(Extracted data entries)
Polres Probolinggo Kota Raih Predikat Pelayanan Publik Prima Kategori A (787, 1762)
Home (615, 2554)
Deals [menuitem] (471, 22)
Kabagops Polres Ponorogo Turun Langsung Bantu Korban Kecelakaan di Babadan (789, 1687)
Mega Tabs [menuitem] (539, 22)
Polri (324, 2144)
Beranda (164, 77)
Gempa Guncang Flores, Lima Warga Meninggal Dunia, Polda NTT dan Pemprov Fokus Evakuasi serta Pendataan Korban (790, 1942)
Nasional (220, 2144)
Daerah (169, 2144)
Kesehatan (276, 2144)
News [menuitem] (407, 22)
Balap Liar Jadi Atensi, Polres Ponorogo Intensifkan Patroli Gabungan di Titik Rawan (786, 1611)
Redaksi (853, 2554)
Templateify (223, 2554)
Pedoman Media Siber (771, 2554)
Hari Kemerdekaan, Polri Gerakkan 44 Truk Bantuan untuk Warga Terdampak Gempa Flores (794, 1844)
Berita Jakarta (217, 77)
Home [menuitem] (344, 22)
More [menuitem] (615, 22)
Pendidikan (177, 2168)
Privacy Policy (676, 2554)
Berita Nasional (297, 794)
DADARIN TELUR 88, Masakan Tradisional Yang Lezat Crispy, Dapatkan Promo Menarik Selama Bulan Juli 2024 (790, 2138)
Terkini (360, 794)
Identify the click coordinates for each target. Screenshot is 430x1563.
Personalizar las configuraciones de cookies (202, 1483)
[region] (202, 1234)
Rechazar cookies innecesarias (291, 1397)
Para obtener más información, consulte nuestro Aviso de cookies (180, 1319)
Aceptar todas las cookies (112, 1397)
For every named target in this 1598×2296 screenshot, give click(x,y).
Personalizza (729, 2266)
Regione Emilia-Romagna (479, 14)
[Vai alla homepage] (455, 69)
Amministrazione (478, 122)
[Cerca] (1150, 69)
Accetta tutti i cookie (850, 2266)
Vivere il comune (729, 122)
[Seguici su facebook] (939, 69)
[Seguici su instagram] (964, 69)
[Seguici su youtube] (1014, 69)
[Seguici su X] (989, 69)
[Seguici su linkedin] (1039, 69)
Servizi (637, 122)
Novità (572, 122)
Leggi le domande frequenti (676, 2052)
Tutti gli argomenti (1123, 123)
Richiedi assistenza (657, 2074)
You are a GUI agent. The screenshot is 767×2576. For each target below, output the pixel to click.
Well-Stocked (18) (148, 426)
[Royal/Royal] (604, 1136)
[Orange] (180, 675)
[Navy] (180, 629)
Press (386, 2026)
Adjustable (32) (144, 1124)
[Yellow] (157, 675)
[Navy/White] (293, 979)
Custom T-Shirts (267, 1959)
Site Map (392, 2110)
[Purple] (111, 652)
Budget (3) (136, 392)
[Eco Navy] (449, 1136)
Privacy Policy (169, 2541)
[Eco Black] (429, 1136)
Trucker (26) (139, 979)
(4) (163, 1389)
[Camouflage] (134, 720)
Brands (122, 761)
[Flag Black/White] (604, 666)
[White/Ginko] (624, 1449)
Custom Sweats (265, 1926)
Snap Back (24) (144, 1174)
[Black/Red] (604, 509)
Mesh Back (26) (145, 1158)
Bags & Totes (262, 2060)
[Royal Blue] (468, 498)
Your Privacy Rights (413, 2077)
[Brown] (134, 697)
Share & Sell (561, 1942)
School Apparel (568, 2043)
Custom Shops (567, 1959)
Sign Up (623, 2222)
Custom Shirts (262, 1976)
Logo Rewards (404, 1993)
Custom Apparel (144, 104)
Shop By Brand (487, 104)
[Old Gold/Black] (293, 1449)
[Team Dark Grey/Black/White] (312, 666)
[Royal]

### Problem statement
The data above is to be returned exactly, with nothing altered.

### Result
Polres Probolinggo Kota Raih Predikat Pelayanan Publik Prima Kategori A (787, 1762)
Home (615, 2554)
Deals [menuitem] (471, 22)
Kabagops Polres Ponorogo Turun Langsung Bantu Korban Kecelakaan di Babadan (789, 1687)
Mega Tabs [menuitem] (539, 22)
Polri (324, 2144)
Beranda (164, 77)
Gempa Guncang Flores, Lima Warga Meninggal Dunia, Polda NTT dan Pemprov Fokus Evakuasi serta Pendataan Korban (790, 1942)
Nasional (220, 2144)
Daerah (169, 2144)
Kesehatan (276, 2144)
News [menuitem] (407, 22)
Balap Liar Jadi Atensi, Polres Ponorogo Intensifkan Patroli Gabungan di Titik Rawan (786, 1611)
Redaksi (853, 2554)
Templateify (223, 2554)
Pedoman Media Siber (771, 2554)
Hari Kemerdekaan, Polri Gerakkan 44 Truk Bantuan untuk Warga Terdampak Gempa Flores (794, 1844)
Berita Jakarta (217, 77)
Home [menuitem] (344, 22)
More [menuitem] (615, 22)
Pendidikan (177, 2168)
Privacy Policy (676, 2554)
Berita Nasional (297, 794)
DADARIN TELUR 88, Masakan Tradisional Yang Lezat Crispy, Dapatkan Promo Menarik Selama Bulan Juli 2024 (790, 2138)
Terkini (360, 794)
Identify the click coordinates for each target. Screenshot is 430x1563.
Personalizar las configuraciones de cookies (202, 1483)
[region] (202, 1234)
Rechazar cookies innecesarias (291, 1397)
Para obtener más información, consulte nuestro Aviso de cookies (180, 1319)
Aceptar todas las cookies (112, 1397)
For every named target in this 1598×2296 screenshot, give click(x,y).
Personalizza (729, 2266)
Regione Emilia-Romagna (479, 14)
[Vai alla homepage] (455, 69)
Amministrazione (478, 122)
[Cerca] (1150, 69)
Accetta tutti i cookie (850, 2266)
Vivere il comune (729, 122)
[Seguici su facebook] (939, 69)
[Seguici su instagram] (964, 69)
[Seguici su youtube] (1014, 69)
[Seguici su X] (989, 69)
[Seguici su linkedin] (1039, 69)
Servizi (637, 122)
Novità (572, 122)
Leggi le domande frequenti (676, 2052)
Tutti gli argomenti (1123, 123)
Richiedi assistenza (657, 2074)
You are a GUI agent. The screenshot is 767×2576. For each target below, output the pixel to click.
Well-Stocked (18) (148, 426)
[Royal/Royal] (604, 1136)
[Orange] (180, 675)
[Navy] (180, 629)
Press (386, 2026)
Adjustable (32) (144, 1124)
[Yellow] (157, 675)
[Navy/White] (293, 979)
Custom T-Shirts (267, 1959)
Site Map (392, 2110)
[Purple] (111, 652)
Budget (3) (136, 392)
[Eco Navy] (449, 1136)
Privacy Policy (169, 2541)
[Eco Black] (429, 1136)
Trucker (26) (139, 979)
(4) (163, 1389)
[Camouflage] (134, 720)
Brands (122, 761)
[Flag Black/White] (604, 666)
[White/Ginko] (624, 1449)
Custom Sweats (265, 1926)
Snap Back (24) (144, 1174)
[Black/Red] (604, 509)
Mesh Back (26) (145, 1158)
Bags & Totes (262, 2060)
[Royal Blue] (468, 498)
Your Privacy Rights (413, 2077)
[Brown] (134, 697)
Share & Sell (561, 1942)
School Apparel (568, 2043)
Custom Shops (567, 1959)
Sign Up (623, 2222)
Custom Shirts (262, 1976)
Logo Rewards (404, 1993)
Custom Apparel (144, 104)
Shop By Brand (487, 104)
[Old Gold/Black] (293, 1449)
[Team Dark Grey/Black/White] (312, 666)
[Royal]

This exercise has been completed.